Study Unveils New
Half-Light
Half-Matter Quantum Particles
December 29, 2014 | City College
Half-Matter Quantum Particles
December 29, 2014 | City College
Prospects of developing computing
and communication technologies based on quantum properties of light and matter
may have taken a major step forward thanks to research by City College of New
York physicists led by Dr. Vinod Menon.
In a pioneering
study, Professor Menon and his team were able to discover half-light,
half-matter particles in atomically thin semiconductors (thickness ~ a
millionth of a single sheet of paper) consisting of two-dimensional (2D) layer
of molybdenum and sulfur atoms arranged similar to graphene. They sandwiched
this 2D material in a light trapping structure to realize these composite
quantum particles.
“Besides being a
fundamental breakthrough, this opens up the possibility of making devices which
take the benefits of both light and matter,” said Professor Menon.
For example one can
start envisioning logic gates and signal processors that take on best of light
and matter. The discovery is also expected to contribute to developing
practical platforms for quantum computing.
Dr. Dirk Englund, a
professor at MIT whose research focuses on quantum technologies based on
semiconductor and optical systems, hailed the City College
study.
“What is so
remarkable and exciting in the work by Vinod and his team is how readily this
strong coupling regime could actually be achieved.

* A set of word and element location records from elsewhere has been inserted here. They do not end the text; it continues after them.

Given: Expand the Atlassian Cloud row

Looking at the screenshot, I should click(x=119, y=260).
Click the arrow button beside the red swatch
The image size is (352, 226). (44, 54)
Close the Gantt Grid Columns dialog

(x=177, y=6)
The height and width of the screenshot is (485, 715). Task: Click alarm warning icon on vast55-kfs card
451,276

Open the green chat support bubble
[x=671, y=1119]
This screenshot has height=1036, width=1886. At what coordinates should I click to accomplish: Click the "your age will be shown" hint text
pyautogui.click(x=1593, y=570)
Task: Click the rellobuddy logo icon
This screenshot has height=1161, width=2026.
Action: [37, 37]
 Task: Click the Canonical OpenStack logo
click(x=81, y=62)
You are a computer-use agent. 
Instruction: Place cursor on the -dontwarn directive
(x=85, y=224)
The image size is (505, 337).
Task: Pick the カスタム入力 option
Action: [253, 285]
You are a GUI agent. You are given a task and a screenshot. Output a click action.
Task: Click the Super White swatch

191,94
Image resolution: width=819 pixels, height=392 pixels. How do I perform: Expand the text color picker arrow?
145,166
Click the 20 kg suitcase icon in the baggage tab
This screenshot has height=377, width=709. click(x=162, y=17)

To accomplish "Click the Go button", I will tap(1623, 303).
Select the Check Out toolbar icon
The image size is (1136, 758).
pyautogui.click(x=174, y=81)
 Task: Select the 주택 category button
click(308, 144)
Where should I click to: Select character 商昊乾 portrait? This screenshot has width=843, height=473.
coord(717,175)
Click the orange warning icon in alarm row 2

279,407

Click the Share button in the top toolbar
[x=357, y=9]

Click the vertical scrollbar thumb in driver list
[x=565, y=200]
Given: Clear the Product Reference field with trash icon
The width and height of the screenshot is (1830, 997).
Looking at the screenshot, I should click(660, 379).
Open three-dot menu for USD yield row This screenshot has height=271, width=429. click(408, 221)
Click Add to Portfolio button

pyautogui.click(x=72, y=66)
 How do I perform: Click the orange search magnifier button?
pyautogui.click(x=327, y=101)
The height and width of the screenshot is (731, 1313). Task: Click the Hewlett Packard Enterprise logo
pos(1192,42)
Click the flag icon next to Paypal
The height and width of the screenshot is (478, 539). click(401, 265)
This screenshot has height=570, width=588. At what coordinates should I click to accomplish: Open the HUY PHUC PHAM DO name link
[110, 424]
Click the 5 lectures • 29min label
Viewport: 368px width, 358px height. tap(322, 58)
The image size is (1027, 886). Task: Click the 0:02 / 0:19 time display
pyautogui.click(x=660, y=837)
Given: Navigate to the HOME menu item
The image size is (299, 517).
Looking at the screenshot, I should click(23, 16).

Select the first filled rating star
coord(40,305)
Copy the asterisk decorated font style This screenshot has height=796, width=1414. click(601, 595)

They have shown convincingly
that by coupling a rather standard dielectric cavity to exciton–polaritons in a
monolayer of molybdenum disulphide, they could actually reach this strong
coupling regime with a very large binding strength,” he said.
Professor Menon’s
research team included City College PhD students, Xiaoze Liu, Tal Galfsky and
Zheng Sun, and scientists from Yale University , National
Tsing Hua
University (Taiwan )
and Ecole Polytechnic -Montreal (Canada ).
The study appears in
the January issue of the journal “Nature Photonics.”